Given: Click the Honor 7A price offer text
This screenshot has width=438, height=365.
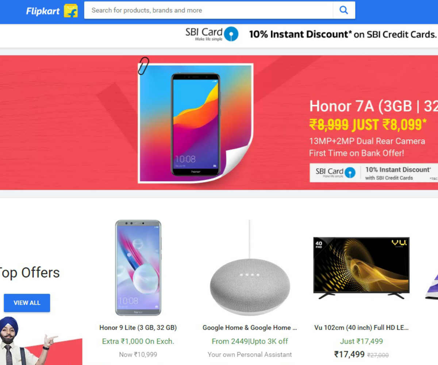Looking at the screenshot, I should tap(368, 125).
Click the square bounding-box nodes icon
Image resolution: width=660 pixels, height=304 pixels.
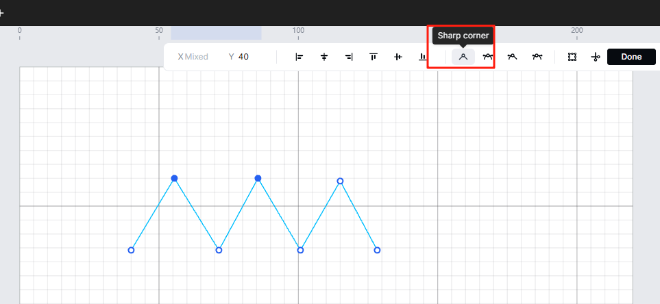(572, 57)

====

What you have to do:
Copy out every line of the material above that mentions the word "Click".

The completed task:
Given: Click the Honor 7A price offer text
Click the square bounding-box nodes icon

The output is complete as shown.